Wilhelm was heaving and whirling atop a wide branch. Flo, Karl, and the others had guided him gently to the perch, using their instinctive proprioception to effectively air-crutch him one stair at a time down the stairway from heaven [1]. Indeed, his fame and fortitude would be remembered for generations, for many reasons beyond the very personal circumstances of his peril.

The community tried to save him, as one can imagine a Pigeon community might do. But absent a working knowledge of the Heimlich [2], they were without recourse. Wilhelm at last gracefully stepped backwards off the perch, pinning his wings to his sides in a very dignified posture for final flight, and spun to the ground where his body would rest as nourishment for the trees.

Shocked, saddened, and consumed with the familial melancholy following such a loss, the flock spent the night in exactly that spot, weathering the stink of the too-many-pigs-in-one-place farm all through the night.
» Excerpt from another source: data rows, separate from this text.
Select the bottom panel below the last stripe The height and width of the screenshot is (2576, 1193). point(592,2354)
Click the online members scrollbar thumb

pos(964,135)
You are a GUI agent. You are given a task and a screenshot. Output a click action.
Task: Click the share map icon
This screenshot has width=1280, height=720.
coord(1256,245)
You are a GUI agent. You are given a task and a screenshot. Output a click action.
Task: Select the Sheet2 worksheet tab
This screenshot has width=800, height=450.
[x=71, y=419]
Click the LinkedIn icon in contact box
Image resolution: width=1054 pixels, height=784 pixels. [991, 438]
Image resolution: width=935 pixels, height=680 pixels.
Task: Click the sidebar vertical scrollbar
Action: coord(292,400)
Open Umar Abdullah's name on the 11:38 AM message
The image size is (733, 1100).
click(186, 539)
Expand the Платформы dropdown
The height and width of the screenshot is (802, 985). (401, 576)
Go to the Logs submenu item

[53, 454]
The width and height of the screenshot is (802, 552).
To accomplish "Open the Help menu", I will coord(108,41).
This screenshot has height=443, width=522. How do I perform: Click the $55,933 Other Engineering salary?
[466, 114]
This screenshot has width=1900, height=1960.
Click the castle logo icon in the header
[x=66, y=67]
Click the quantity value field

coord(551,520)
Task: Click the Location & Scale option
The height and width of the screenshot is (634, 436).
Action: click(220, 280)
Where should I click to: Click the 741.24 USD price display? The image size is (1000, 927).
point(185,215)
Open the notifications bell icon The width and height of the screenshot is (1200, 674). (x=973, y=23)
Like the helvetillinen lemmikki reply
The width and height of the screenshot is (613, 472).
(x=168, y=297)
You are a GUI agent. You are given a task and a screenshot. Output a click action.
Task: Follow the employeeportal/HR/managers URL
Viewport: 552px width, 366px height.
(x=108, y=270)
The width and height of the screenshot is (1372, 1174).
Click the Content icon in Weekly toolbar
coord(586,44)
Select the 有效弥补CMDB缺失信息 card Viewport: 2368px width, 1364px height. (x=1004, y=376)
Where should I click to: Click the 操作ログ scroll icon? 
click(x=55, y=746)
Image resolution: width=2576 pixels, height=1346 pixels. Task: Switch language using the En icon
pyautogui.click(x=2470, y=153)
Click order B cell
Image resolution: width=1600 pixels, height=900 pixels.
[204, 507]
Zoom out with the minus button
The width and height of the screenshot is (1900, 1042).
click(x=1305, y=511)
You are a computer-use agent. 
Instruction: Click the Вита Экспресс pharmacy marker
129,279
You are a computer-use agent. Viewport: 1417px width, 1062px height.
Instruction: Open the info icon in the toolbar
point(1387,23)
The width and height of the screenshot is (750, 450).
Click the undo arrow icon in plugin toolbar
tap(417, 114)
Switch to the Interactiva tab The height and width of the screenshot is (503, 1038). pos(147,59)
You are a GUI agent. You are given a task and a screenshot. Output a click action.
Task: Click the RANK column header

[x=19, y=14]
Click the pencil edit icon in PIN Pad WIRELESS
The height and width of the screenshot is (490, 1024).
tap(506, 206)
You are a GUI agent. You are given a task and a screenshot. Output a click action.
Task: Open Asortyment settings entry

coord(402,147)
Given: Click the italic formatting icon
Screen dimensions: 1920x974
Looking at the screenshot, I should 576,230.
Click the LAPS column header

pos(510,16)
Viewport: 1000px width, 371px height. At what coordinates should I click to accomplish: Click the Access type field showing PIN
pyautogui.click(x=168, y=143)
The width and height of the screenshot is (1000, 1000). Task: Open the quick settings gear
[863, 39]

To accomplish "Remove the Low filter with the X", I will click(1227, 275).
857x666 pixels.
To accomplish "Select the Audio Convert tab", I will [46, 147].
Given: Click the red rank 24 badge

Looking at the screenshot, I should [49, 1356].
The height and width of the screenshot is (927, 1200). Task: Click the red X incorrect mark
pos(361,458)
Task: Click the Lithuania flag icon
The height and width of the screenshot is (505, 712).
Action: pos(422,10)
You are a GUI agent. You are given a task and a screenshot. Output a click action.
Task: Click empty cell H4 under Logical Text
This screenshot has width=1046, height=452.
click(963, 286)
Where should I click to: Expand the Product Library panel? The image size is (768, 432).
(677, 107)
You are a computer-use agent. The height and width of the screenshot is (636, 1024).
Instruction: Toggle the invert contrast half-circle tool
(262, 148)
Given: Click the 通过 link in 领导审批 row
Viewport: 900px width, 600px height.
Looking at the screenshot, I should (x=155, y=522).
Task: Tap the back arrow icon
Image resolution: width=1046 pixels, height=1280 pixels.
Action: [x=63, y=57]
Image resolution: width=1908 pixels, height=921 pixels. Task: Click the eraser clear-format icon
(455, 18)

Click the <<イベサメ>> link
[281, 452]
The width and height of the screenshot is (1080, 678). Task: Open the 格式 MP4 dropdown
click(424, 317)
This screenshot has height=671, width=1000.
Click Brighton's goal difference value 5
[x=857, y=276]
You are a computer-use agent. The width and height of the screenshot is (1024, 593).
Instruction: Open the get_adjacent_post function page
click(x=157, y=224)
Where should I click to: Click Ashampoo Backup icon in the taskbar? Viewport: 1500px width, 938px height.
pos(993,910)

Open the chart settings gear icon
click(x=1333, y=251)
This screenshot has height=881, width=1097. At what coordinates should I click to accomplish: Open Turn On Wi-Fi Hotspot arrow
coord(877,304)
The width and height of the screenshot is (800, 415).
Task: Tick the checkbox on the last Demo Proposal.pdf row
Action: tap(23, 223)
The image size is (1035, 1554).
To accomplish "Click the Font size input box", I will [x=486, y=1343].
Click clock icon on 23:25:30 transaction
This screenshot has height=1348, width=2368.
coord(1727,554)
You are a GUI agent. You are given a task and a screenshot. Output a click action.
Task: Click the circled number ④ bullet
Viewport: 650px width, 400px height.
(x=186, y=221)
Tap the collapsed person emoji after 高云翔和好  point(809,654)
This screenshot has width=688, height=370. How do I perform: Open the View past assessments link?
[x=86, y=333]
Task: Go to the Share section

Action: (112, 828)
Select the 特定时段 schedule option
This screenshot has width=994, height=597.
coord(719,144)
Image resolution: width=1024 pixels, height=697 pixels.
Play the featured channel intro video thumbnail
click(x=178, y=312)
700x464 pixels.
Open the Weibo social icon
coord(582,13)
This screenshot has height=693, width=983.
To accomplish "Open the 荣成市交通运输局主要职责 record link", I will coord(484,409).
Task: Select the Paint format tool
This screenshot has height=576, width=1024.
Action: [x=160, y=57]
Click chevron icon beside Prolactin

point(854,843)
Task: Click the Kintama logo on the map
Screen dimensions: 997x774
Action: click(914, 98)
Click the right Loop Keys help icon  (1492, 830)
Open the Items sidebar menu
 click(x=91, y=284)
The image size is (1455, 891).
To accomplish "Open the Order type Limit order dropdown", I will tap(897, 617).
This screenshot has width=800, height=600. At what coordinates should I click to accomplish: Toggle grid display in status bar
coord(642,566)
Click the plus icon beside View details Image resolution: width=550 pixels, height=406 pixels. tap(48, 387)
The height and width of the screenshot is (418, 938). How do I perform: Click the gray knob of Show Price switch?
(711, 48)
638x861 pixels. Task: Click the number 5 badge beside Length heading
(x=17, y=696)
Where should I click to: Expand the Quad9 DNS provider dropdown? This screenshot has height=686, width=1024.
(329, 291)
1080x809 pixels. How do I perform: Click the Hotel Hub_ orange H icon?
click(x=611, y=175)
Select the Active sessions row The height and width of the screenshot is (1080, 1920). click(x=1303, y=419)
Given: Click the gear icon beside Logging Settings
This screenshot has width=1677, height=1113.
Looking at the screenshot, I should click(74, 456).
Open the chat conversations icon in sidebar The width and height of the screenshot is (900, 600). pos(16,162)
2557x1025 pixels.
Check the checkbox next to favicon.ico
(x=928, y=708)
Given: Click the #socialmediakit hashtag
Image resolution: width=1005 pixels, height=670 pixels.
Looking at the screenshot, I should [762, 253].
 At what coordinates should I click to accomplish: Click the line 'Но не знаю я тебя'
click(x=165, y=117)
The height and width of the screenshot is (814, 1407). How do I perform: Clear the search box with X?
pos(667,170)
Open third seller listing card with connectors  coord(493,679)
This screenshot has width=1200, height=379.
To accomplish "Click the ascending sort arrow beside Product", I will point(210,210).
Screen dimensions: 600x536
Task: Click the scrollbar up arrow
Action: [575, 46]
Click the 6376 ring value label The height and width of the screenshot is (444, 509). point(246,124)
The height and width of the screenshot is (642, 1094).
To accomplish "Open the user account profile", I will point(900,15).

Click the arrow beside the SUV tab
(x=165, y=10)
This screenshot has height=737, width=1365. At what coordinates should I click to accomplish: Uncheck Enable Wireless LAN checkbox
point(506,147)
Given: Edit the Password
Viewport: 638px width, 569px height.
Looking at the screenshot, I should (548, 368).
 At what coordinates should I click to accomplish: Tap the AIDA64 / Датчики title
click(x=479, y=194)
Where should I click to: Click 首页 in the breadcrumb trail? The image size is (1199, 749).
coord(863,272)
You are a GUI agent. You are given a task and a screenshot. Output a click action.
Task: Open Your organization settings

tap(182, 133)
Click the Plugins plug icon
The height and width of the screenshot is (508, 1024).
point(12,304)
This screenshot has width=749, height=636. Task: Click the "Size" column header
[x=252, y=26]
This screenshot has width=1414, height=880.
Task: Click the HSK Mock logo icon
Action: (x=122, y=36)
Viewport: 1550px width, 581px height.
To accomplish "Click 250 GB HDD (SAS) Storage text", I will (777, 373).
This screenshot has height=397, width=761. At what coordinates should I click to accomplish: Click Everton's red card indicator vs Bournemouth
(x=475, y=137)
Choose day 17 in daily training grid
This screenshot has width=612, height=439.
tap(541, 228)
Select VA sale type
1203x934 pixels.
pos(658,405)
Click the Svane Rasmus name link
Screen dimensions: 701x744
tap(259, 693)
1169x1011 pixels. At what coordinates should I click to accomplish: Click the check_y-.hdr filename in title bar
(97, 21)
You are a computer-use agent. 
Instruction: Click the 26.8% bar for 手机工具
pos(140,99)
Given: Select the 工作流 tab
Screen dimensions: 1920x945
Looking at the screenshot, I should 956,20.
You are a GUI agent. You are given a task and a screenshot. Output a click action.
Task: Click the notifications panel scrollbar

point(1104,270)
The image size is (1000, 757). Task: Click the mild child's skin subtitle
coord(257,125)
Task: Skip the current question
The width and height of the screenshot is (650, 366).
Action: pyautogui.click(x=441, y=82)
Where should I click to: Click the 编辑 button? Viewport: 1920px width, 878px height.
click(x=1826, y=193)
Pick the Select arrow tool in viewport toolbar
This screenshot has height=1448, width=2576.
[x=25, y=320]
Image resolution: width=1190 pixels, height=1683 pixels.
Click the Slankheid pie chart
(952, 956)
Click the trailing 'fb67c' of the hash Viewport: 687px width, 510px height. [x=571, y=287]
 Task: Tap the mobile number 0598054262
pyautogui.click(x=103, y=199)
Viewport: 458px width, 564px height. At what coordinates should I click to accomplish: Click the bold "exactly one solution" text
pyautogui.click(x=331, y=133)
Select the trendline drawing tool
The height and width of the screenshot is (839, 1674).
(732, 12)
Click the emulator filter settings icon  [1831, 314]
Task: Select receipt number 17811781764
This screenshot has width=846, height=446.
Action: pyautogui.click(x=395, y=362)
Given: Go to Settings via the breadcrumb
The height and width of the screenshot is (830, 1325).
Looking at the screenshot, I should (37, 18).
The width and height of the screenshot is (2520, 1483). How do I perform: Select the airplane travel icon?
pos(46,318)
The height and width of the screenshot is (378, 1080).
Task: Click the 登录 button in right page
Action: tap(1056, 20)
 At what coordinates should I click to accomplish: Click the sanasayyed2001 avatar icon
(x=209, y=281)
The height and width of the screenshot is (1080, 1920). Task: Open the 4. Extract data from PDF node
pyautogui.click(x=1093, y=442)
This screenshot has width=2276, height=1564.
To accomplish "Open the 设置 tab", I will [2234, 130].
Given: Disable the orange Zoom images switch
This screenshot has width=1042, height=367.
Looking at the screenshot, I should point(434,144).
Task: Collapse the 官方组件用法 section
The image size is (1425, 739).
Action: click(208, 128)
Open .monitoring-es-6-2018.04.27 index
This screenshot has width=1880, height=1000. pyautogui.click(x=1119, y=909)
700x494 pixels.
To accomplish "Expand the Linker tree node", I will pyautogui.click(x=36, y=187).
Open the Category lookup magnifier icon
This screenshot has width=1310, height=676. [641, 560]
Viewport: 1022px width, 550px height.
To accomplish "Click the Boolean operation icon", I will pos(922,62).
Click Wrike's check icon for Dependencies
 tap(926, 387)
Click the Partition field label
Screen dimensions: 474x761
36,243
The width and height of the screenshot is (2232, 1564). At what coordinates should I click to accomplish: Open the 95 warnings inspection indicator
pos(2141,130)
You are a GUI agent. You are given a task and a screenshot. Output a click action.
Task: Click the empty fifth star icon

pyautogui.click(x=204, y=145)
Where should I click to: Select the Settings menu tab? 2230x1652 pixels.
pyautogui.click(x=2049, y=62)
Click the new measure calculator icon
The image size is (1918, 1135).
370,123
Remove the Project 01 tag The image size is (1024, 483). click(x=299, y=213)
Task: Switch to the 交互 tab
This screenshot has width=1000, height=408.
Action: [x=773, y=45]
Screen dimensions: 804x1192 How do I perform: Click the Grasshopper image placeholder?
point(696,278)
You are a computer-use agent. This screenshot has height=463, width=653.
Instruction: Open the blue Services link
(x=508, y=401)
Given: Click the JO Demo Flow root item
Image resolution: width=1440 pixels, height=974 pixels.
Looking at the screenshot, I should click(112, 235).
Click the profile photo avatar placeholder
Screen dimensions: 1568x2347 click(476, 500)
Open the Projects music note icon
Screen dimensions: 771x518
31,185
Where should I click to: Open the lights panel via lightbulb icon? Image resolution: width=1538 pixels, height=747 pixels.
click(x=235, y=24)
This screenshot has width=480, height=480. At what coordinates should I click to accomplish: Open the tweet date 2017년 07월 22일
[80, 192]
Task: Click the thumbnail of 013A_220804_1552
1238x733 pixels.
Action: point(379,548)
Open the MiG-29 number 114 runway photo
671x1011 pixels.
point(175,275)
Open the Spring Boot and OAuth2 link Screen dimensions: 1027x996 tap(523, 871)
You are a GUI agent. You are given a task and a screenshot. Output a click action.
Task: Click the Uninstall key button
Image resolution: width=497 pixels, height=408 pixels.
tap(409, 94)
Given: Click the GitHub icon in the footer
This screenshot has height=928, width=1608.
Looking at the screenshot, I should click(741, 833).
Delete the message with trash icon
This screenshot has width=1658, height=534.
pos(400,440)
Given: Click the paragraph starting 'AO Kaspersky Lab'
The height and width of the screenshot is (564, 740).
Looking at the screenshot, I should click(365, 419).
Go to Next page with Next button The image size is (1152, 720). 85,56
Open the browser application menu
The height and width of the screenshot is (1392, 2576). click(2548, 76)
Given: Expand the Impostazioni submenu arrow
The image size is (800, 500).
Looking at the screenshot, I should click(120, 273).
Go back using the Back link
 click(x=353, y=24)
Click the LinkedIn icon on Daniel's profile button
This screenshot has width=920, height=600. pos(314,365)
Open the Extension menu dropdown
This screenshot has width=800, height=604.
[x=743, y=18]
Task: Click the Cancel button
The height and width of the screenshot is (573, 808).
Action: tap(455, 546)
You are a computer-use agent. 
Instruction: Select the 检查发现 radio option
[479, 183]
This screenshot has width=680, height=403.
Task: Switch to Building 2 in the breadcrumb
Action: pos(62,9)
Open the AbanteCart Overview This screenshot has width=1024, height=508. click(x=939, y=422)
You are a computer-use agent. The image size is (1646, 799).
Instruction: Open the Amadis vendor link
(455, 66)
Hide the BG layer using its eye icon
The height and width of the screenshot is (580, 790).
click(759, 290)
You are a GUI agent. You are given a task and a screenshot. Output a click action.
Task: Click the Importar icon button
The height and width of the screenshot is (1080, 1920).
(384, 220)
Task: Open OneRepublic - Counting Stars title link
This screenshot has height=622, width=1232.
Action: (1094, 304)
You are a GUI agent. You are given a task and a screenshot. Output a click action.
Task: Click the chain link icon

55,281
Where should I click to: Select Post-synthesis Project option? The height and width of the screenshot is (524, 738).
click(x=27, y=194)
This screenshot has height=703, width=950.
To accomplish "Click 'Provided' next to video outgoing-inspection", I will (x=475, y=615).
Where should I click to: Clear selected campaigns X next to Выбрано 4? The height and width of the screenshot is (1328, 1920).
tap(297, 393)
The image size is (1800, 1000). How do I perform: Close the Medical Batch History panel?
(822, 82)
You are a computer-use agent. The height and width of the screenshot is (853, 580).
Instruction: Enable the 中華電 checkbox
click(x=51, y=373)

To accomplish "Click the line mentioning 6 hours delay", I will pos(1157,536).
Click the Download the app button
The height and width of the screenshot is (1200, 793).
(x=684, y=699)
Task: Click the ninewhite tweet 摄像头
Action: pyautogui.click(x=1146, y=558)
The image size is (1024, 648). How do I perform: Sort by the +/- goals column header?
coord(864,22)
In the morning, after each Pigeon had paid its respects to the land of their fallen friend, the doctorly crone of the bunch, Lady Rémoulade, would report to those curious that the bulge in young Wilhelm’s throat had consisted of bile and what seemed to be toxic grains.

The buzz of hushed conversation was relentless as they took their flight homeward in the rising sun. Like gossipy math students behind a substitute teacher, they hissed and hinted and gasped all the way back to their home room.

Serious shit was afoot. Someone had to tell Livia.

 

-**

1. Empirically, just for statistics, it’s safe to say his sink speed was legendary for a bird in the process of choking to death.
2. Let alone any practical necessities like the anatomy and flexibility required for its implementation.